> **Provided entries**
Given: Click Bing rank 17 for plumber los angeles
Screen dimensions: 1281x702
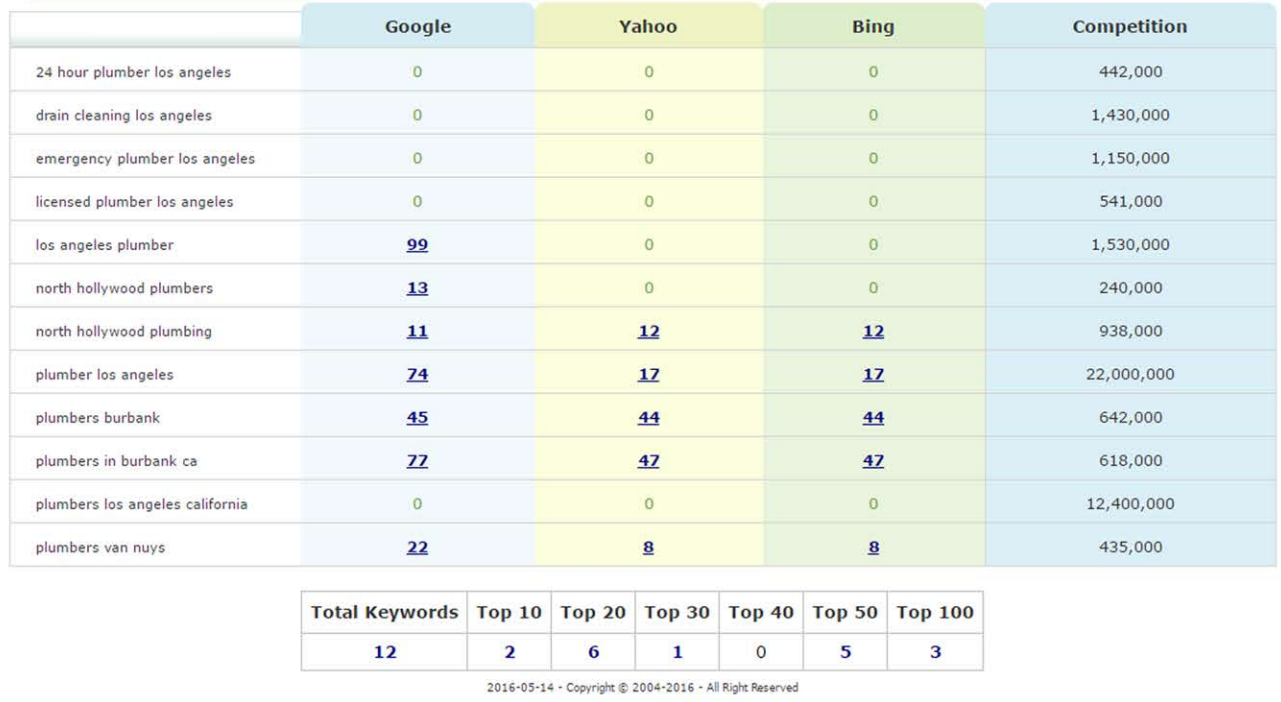Looking at the screenshot, I should (873, 374).
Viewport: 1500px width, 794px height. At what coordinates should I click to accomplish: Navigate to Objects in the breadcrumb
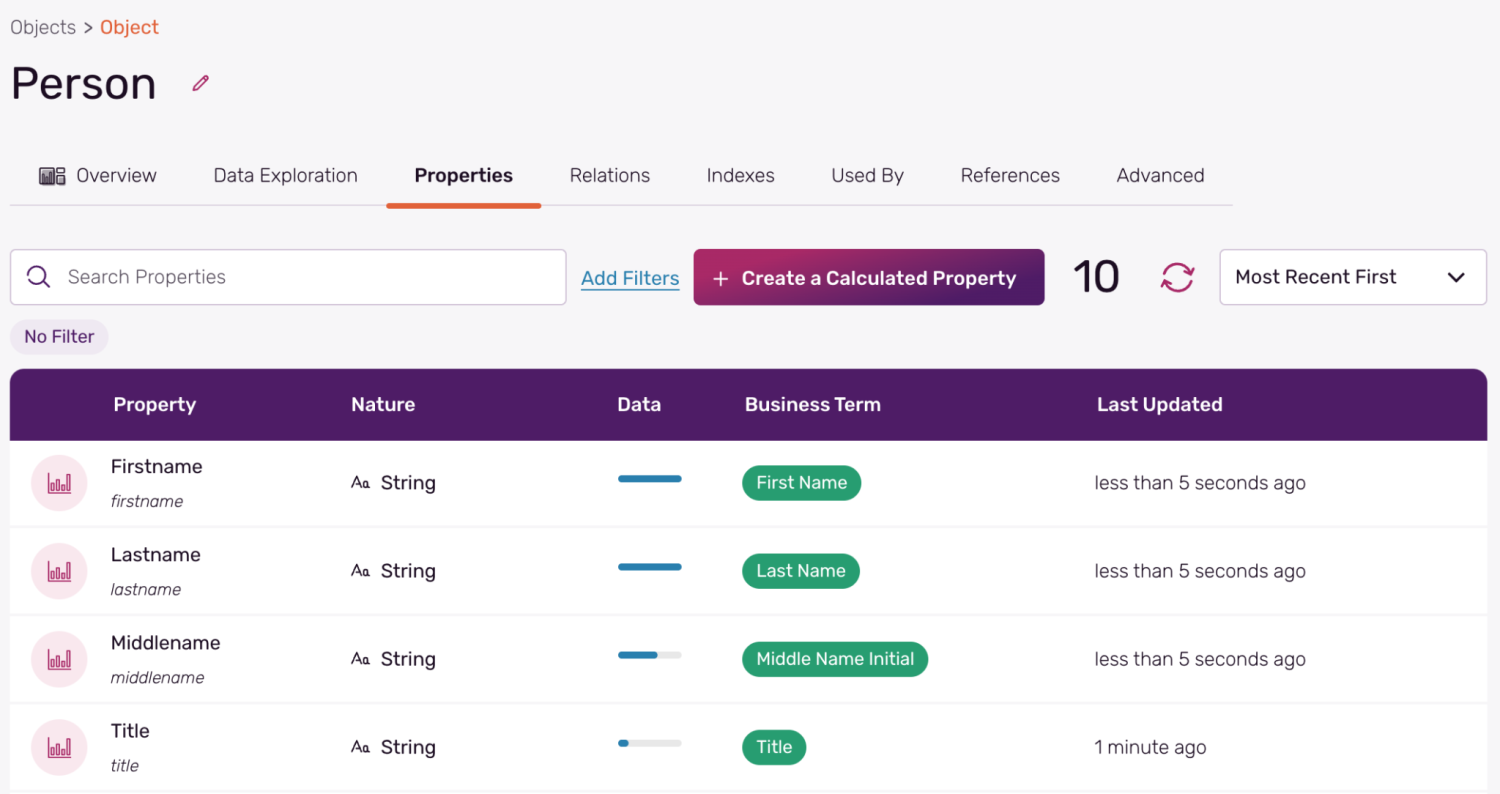click(x=43, y=27)
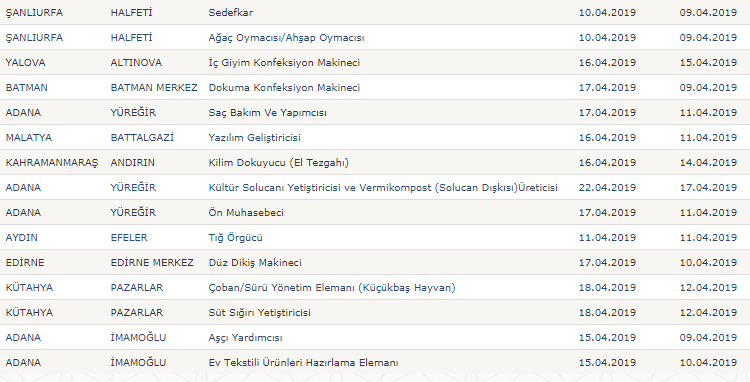Screen dimensions: 750x382
Task: Click Süt Sığırı Yetiştiricisi course
Action: [x=259, y=313]
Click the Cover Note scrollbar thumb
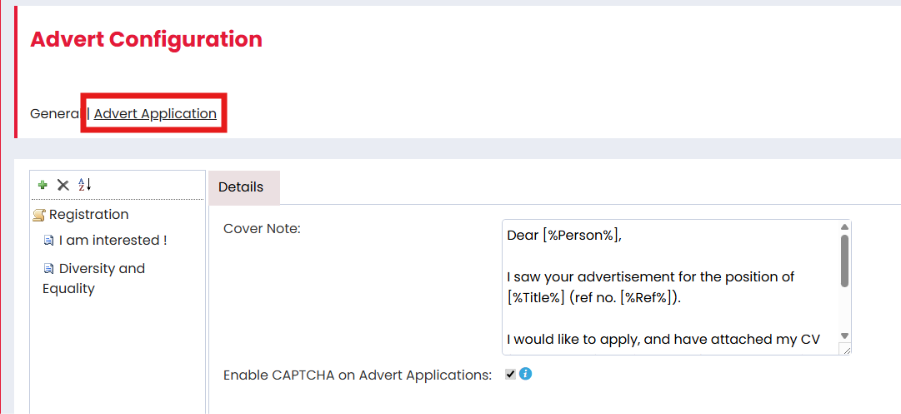Screen dimensions: 901x414 (844, 260)
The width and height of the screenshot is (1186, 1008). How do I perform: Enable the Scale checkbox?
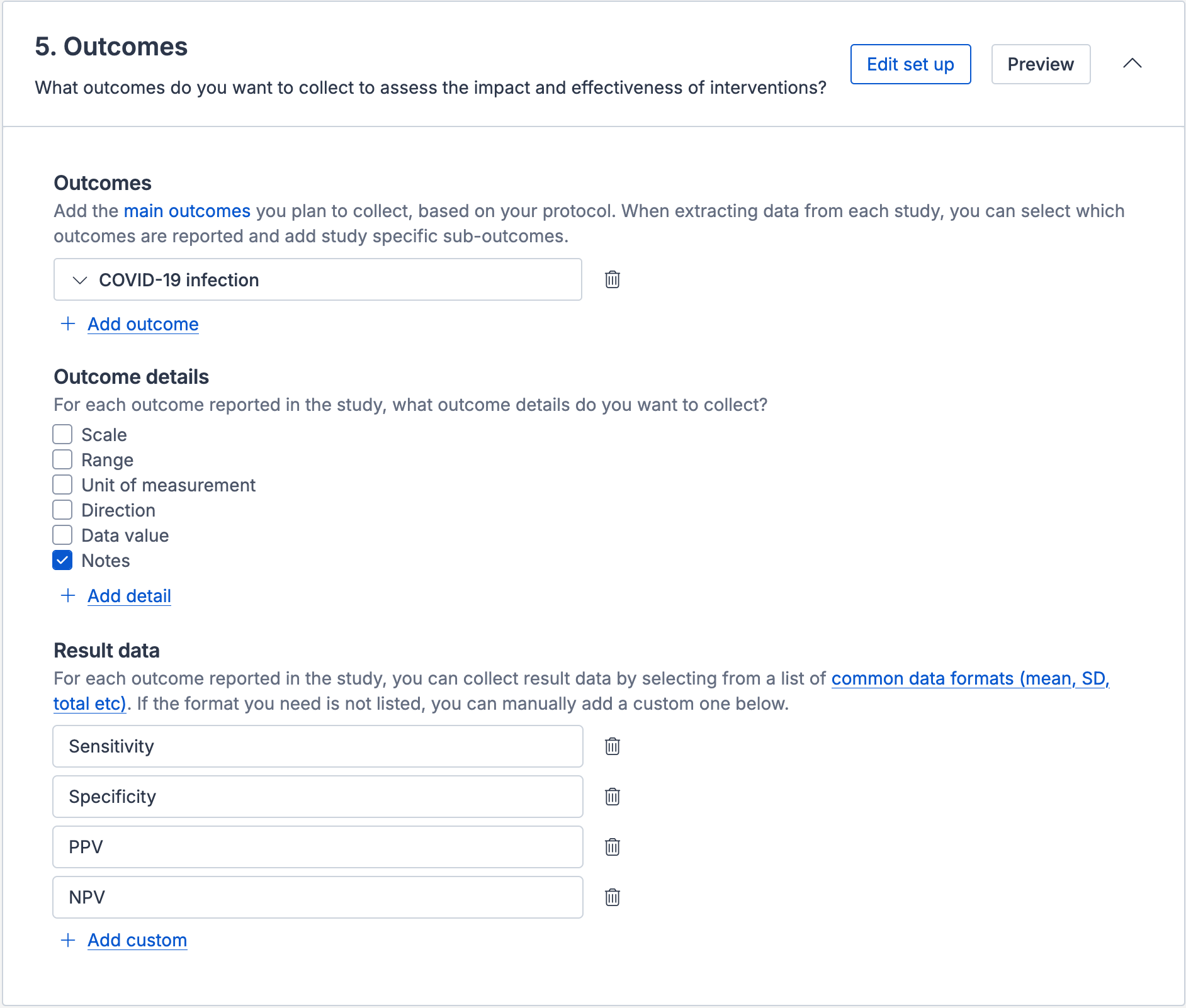tap(62, 434)
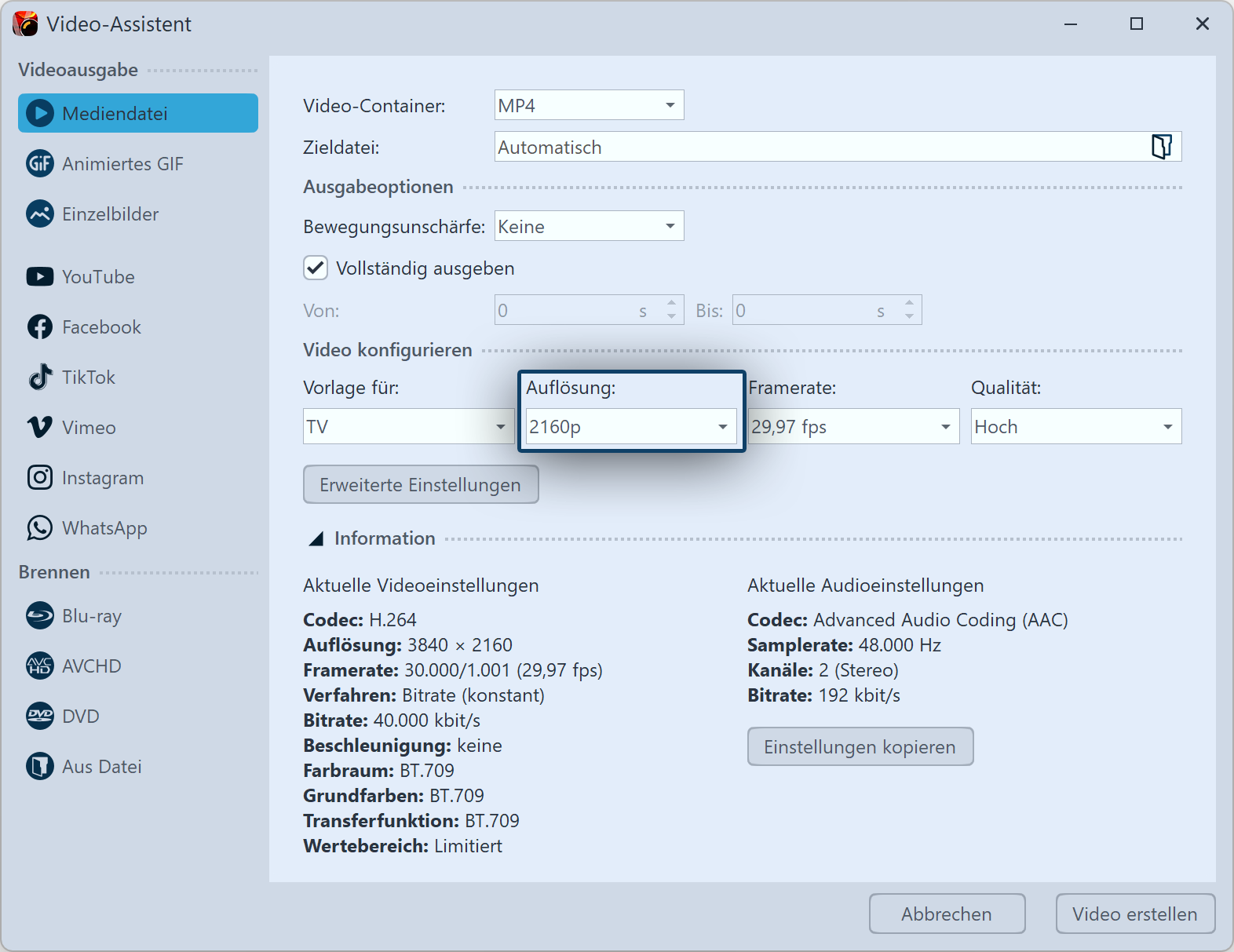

> **What you have to do**
Set down exactly, line for line, the data from the line that contains "The width and" through its last line, keeping pictures out.

> **The completed task**
The width and height of the screenshot is (1186, 1008). How do I perform: Enable the Scale checkbox?
tap(62, 434)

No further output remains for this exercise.